- [Instruction 1]:
Convert every line of the screenshot pointing entries that follow the abstract on 3D printed concrete into a numbered list, omitting blank lines. Leave the pictures out of the answer.

== Given text

| dc.description.abstract | 3D printed concrete is an innovative technology with the potential to transform construction methods. Its primary advantages include increasing construction speed, reducing labor demands, and offering greater design flexibility. With 3D printing, it is possible to create more complex and precise architectural structures, which are difficult to achieve with traditional construction methods. However, this technology currently faces several challenges. First, there are material issues: 3D printed concrete requires specific formulations to ensure proper flowability and curing time during the printing process. Selecting the right materials is therefore a crucial aspect. If software analysis is performed before printing, it can help reduce structural defects caused by poor material and structural choices, thereby minimizing material waste due to printing errors.
This study aims to use Abaqus finite element analysis software to simulate 3D printed concrete, investigating the effects of different sizes, printing speeds, shapes and materials on the printing process and the final structural performance. By establishing models of 3D printed concrete with varying sizes, the study analyzes the stress distribution, deformation behavior, and structural stability. Additionally, it compares the effects of different printing speeds and materials on the structural performance of the concrete mortar to determine the optimal printing parameters. A systematic standard operating procedure (Standard Operating Procedure, SOP) is also developed in this study, providing a standardized reference for subsequent research to improve research efficiency and result reproducibility.
The Abaqus simulation of 3D printed concrete developed in this study not only saves the materials and time required for actual printing but also enhances design accuracy and construction efficiency. This provides strong support for the widespread application of 3D printed concrete technology. | en_US |

====
== Dataset records

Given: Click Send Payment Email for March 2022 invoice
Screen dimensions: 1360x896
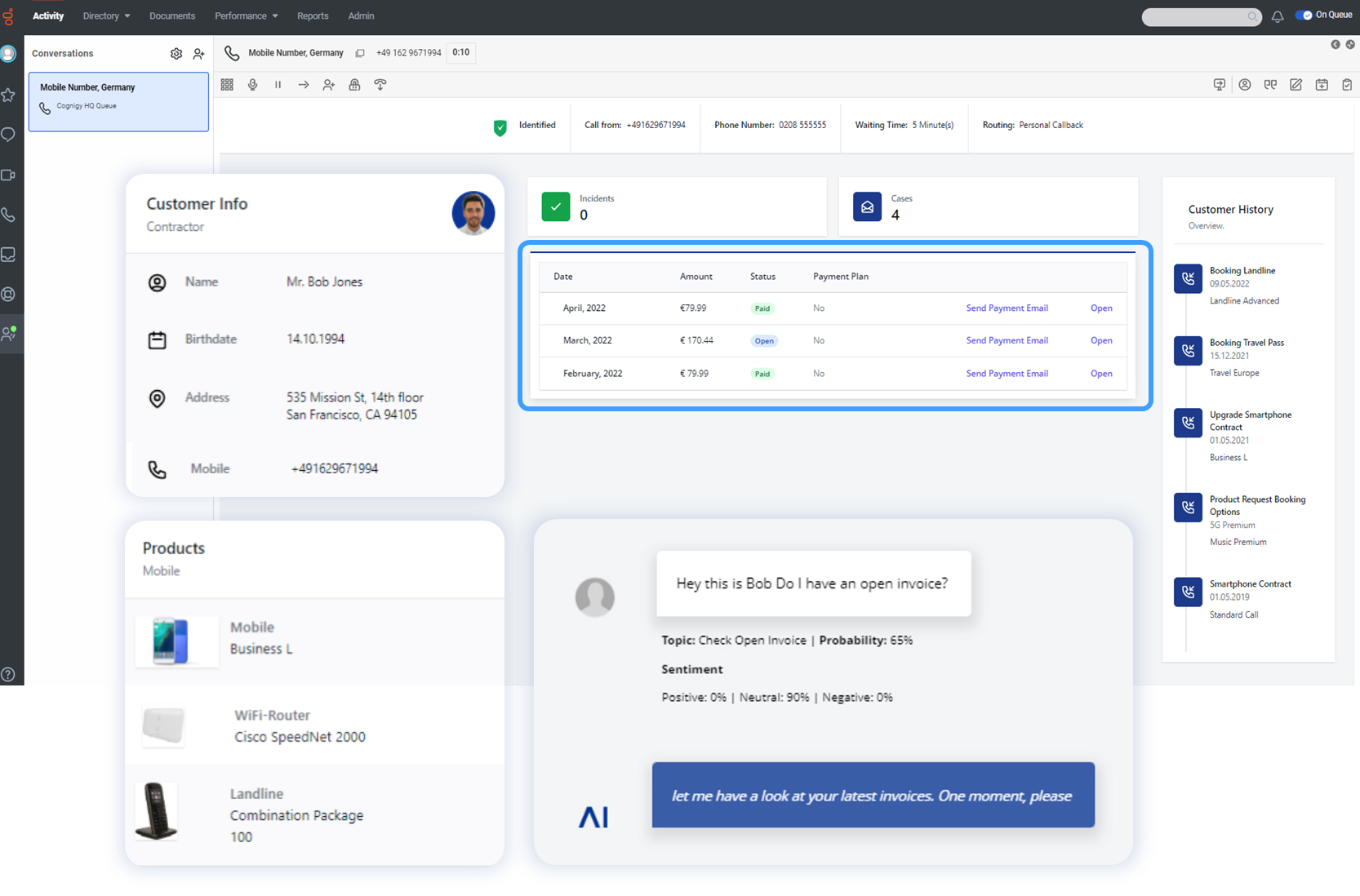Looking at the screenshot, I should (1007, 340).
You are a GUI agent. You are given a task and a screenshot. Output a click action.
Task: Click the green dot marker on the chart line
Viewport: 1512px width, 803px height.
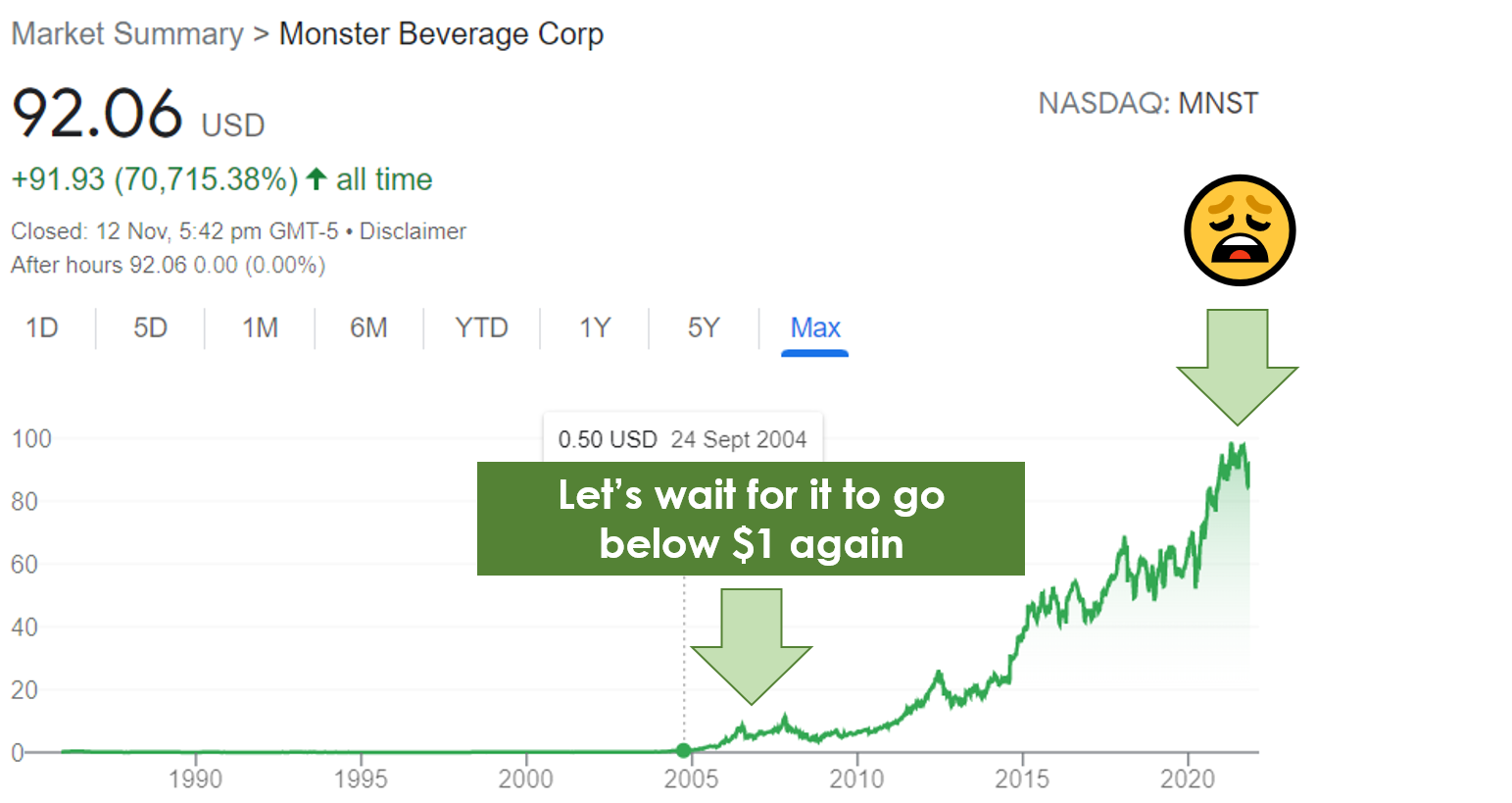[x=683, y=751]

====

- [Instruction 2]:
Write out, verbatim, the portion of the abstract on 3D printed concrete that opens with the words containing "This study aims" and closes with "and result reproducibility.".

- [Exercise solution 1]:
1. Given: Click Send Payment Email for March 2022 invoice
2. Screen dimensions: 1360x896
3. Looking at the screenshot, I should (1007, 340).
4. You are a GUI agent. You are given a task and a screenshot. Output a click action.
5. Task: Click the green dot marker on the chart line
6. Viewport: 1512px width, 803px height.
7. [x=683, y=751]

- [Exercise solution 2]:
This study aims to use Abaqus finite element analysis software to simulate 3D printed concrete, investigating the effects of different sizes, printing speeds, shapes and materials on the printing process and the final structural performance. By establishing models of 3D printed concrete with varying sizes, the study analyzes the stress distribution, deformation behavior, and structural stability. Additionally, it compares the effects of different printing speeds and materials on the structural performance of the concrete mortar to determine the optimal printing parameters. A systematic standard operating procedure (Standard Operating Procedure, SOP) is also developed in this study, providing a standardized reference for subsequent research to improve research efficiency and result reproducibility.